Le quotidien britannique The Guardian a vigoureusement nié jeudi être à l'origine de la diffusion sur l'internet de la version intégrale -non expurgée des noms- des dépêches diplomatiques américaines obtenues par le site WikiLeaks.

Signe de la dégradation depuis plusieurs mois des liens autrefois cordiaux entre le site et le journal, WikiLeaks a accusé jeudi un journaliste du quotidien d'avoir, en révélant un mot de passe qui aurait dû rester secret, permis l'accès à la version intégrale des 251 000 dépêches diplomatiques américaines.

WikiLeaks avait obtenu à l'automne 2010 ces documents secrets et les avait donnés en exclusivité à quelques journaux dans le monde, dont le Guardian, qui devaient les publier sous une forme permettant de protéger les sources.

«Un journaliste du Guardian, dans un acte de négligence ou de malveillance dont personne ne s'est rendu compte sur le moment, a révélé le mot de passe vers le dossier d'origine où les documents figurent en intégralité», a déclaré le site dans un communiqué.

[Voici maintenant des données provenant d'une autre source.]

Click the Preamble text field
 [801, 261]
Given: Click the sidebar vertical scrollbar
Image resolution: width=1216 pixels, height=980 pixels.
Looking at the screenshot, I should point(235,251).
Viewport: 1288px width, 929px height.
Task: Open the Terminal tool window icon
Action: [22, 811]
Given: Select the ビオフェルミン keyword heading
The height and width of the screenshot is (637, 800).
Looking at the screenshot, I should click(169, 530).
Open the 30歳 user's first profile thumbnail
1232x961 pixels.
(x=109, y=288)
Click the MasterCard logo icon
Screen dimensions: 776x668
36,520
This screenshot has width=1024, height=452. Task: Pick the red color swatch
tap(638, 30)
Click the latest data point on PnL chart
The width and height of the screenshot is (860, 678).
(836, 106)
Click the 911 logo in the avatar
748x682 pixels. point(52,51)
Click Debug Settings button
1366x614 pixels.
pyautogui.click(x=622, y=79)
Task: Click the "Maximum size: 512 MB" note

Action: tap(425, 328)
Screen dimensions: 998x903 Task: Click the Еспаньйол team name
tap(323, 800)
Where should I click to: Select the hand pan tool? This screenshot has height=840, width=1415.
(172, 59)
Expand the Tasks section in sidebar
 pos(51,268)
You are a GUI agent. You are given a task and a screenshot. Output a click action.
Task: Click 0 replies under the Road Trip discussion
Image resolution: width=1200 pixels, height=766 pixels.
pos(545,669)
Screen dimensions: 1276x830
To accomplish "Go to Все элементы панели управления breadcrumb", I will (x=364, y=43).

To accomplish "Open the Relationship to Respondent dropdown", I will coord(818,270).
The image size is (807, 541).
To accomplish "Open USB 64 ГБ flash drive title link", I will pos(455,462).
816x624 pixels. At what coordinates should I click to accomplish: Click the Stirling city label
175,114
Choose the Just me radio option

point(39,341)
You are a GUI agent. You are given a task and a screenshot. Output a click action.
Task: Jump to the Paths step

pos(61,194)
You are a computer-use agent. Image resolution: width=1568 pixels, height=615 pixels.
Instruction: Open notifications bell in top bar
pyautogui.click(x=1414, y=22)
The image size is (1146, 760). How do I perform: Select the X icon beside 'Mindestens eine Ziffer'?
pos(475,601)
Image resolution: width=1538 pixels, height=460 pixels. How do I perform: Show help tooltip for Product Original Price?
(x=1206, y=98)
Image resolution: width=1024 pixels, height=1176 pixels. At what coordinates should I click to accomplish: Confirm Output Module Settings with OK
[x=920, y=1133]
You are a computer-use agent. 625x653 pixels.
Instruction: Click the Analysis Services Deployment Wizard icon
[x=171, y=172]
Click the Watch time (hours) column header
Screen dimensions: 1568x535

«Nous avons contacté le département d'État américain et entamé les préliminaires d'une action en justice. Nous publierons une déclaration officielle ultérieurement», ajoute le communiqué publié sur Twitter.

«Le journal rejette totalement toute allégation selon laquelle il serait responsable de la diffusion des dépêches non expurgées», a contre-attaqué le Guardian dans un communiqué jeudi, accusant à son tour le site internet.

«Le Guardian appelle Wikileaks à cesser son projet de diffuser les dépêches diplomatiques dans leur version intégrale», ce qui serait «irresponsable», a indiqué le journal.

Le Guardian reconnaît avoir publié un mot de passe dans son livre sur WikiLeaks publié en février, mais souligne que celui-ci était censé n'être valable que quelques heures: «Il avait été dit au Guardian que le dossier auquel il avait eu accès en juillet 2010 serait disponible sur un serveur sécurisé pendant seulement quelques heures puis retiré».

«Il semble que deux versions de ce dossier ont ensuite été envoyées sur un réseau de partage de fichiers utilisant le même mot de passe», souligne le Guardian.

Selon le quotidien, une des versions a été introduite sur le réseau par WikiLeaks le 7 décembre, quelques heures avant l'arrestation de son fondateur Julian Assange à Londres dans une affaire d'agression sexuelle en Suède.

L'autre version, publiée mercredi sur la toile, «n'est pas celle à laquelle nous avons eu accès l'an dernier», assure le Guardian.

Le journal note par ailleurs que WikiLeaks n'avait formulé aucune inquiétude lors de la parution de son livre, ni pendant les 7 mois qui ont suivi.

Selon lui, le lien vers le dossier intégral a été publié par un anonyme sur Twitter, qui l'avait trouvé grâce à des indices donnés par plusieurs médias et par les informations diffusées sur Twitter par WikiLeaks.

Le Guardian fait partie des 5 médias associés à la publication des dépêches par WikiLeaks, avec le New York Times, Der Spiegel (Allemagne), Le Monde (France) et El Pais (Espagne).

Jeudi, le département d'État américain a indiqué dans un communiqué avoir été informé à l'avance par WikiLeaks de la «diffusion imminente d'informations et de son intention de continuer à publier des documents classifiés» et avoir souligné «le risque posé pour les individus et la sécurité nationale».

«Wikileaks a ignoré nos demandes», indique le département d'État, évoquant l'attitude «irresponsable» du site.